The Midwest Has Spoken: Finalize 45Z for the American Heartland
In early May, hardworking American farmers, fuel producers, rural chambers of commerce, and Republican legislators from states like Iowa, South Dakota, Nebraska, Minnesota, and Illinois spoke up for investment in the rural power grid. The venue was a highly anticipated comment period with U.S. Treasury. The topic was the final rules for “45Z,” a biofuel tax credit that could transform the Heartland economy. While the message of rural Midwesterners was clear, some coastal and foreign companies are seeking to game the tax credit to their own ends. Rural jobs, rural values, and rural security now hang in the balance.
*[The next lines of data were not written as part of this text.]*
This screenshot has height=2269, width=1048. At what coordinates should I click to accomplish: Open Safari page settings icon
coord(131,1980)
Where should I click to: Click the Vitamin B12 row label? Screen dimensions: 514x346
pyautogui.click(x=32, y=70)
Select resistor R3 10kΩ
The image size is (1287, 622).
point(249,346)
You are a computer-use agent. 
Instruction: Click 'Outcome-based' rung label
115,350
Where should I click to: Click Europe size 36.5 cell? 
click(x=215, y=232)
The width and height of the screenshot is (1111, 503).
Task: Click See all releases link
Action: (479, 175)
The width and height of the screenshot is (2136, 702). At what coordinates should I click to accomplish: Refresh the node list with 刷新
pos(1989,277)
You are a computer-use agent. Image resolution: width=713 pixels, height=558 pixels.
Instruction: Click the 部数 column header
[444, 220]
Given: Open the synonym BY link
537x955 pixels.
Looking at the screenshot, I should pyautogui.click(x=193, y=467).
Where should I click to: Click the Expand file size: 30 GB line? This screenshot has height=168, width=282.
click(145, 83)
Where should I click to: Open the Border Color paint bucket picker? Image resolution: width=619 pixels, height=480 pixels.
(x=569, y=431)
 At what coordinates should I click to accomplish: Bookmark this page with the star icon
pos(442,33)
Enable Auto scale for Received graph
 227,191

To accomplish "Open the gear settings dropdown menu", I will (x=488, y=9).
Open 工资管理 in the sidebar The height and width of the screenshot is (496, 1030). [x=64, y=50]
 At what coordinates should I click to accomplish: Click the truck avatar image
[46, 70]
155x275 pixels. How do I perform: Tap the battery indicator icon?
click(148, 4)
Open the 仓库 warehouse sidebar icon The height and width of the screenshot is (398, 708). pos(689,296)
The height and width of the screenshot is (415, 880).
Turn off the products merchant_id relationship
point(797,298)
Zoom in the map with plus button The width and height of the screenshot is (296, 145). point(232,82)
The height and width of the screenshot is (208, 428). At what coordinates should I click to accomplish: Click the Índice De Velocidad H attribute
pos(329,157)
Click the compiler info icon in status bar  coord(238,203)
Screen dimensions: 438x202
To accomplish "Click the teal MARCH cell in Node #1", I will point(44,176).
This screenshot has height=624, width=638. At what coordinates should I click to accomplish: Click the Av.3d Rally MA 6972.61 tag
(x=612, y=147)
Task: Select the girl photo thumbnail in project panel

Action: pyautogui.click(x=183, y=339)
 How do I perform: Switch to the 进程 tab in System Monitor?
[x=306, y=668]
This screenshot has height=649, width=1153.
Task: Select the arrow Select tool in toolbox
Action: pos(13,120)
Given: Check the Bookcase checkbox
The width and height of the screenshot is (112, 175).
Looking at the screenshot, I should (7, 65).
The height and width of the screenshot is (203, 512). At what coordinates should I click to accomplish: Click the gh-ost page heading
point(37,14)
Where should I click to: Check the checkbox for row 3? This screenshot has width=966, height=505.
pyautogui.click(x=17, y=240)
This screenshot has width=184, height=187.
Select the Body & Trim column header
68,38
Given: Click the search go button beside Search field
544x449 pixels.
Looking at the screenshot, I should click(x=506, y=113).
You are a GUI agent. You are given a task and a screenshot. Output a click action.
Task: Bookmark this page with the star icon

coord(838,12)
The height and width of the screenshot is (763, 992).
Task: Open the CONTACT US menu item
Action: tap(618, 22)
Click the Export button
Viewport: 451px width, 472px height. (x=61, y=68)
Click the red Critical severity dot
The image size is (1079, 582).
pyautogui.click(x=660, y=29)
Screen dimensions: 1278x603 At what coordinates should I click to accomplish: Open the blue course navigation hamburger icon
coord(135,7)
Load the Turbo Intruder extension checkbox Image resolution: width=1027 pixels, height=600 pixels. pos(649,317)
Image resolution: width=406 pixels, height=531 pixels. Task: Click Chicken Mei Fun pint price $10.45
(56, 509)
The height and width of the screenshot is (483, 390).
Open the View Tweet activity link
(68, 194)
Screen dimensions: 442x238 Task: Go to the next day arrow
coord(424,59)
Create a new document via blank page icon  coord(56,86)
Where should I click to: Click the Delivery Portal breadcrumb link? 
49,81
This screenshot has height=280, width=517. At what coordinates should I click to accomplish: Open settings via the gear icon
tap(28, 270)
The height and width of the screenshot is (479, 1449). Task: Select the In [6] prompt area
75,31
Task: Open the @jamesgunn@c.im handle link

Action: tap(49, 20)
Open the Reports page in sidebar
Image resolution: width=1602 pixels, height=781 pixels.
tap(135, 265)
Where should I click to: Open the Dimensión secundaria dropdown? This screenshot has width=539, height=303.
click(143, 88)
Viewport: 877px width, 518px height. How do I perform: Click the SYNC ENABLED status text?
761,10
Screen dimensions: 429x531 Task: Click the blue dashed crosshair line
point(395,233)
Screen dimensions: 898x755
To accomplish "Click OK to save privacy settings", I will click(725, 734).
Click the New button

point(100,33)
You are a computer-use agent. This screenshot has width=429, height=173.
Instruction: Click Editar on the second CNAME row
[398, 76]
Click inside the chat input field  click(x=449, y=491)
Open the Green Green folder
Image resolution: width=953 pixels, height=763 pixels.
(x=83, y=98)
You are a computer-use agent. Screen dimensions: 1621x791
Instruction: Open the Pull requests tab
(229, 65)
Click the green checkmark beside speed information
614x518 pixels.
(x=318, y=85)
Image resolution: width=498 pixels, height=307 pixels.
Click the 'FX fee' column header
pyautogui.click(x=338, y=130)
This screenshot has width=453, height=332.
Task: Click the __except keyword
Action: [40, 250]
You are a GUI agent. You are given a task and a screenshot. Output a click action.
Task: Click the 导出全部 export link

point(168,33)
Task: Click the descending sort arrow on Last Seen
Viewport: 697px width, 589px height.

Rural America produces our fuels and food through thick and thin. Today, economic uncertainty makes it harder than ever to farm the field. Power prices climb all the while, threatening our businesses and our quality of life. It has never been more important to get agricultural policies right: not just for our sake but for the next generation of farmers.
45Z has the potential to unlock billions across rural America by incentivizing more homegrown fuel production. The whole local economy stands to benefit: farmers, grain elevator operators, machinery manufacturers and dealers, small businesses, and everybody in between.
Rural power generators that provide electricity for fuel production are a critical part of this biofuel supply chain. 45Z capital reinvested into the local grid could mean lower energy bills, more power, better infrastructure, and more jobs for linemen and other workers on the front lines.
Among the many issues raised in the 45Z comments, an overwhelming number of comments were filed by farmers, rural businesses, and legislators calling upon Treasury to protect the rural power grid. The message was simple: finalize these rules as written.
In its proposed rules, Treasury wisely established geographic guardrails to ensure that fuel producers source all electricity contracts from their own regional grid. This includes contracts for power data, called “energy attribute certificates” (or EACs), that help fuel producers secure a successful 45Z tax claim. Treasury’s rules protect the Midwest from companies that would otherwise just take the money and run.
As proposed, Treasury’s electricity rules require that the benefits of 45Z get reinvested in the same regions that actually grow the fuels. Since about 90 percent of biofuel inputs are grown in the Midwest, common sense would dictate that the benefits of a biofuel tax credit ought to largely stay in the Midwest as well.
Although the commonsense call from rural Americans was clear on this issue, a small minority of corporate interests proposed a different path. For example, one German company, headquartered in California, authored a strongly worded comment in opposition to Treasury’s electricity rules that would protect local rural investment. The company demanded the removal of all safeguards around power contracts for EACs.
This European company’s radical proposal would no doubt benefit California’s economy. But would it benefit the rural communities that support 90 percent of America’s biofuel production? Hardly. Removing Treasury’s proposed safeguards would result in a capital flight of potentially billions of dollars to the west coast at the expense of Midwest communities.
If Treasury now caves to foreign companies and alters 45Z’s proposed electricity rules, the economic benefits that could flow to the Midwest power grid risk being siphoned off by interests elsewhere.
As currently written, 45Z ensures the benefits of biofuels remain rooted in the communities that make them possible. Finalizing these regulations, as they have already been proposed, will unleash billions in investment for the communities that power America’s energy economy and ensure the Heartland leads in fuel production for generations to come.
Now is the time to act and follow through. It’s time to finalize 45Z and let the Midwest power the next chapter of American energy.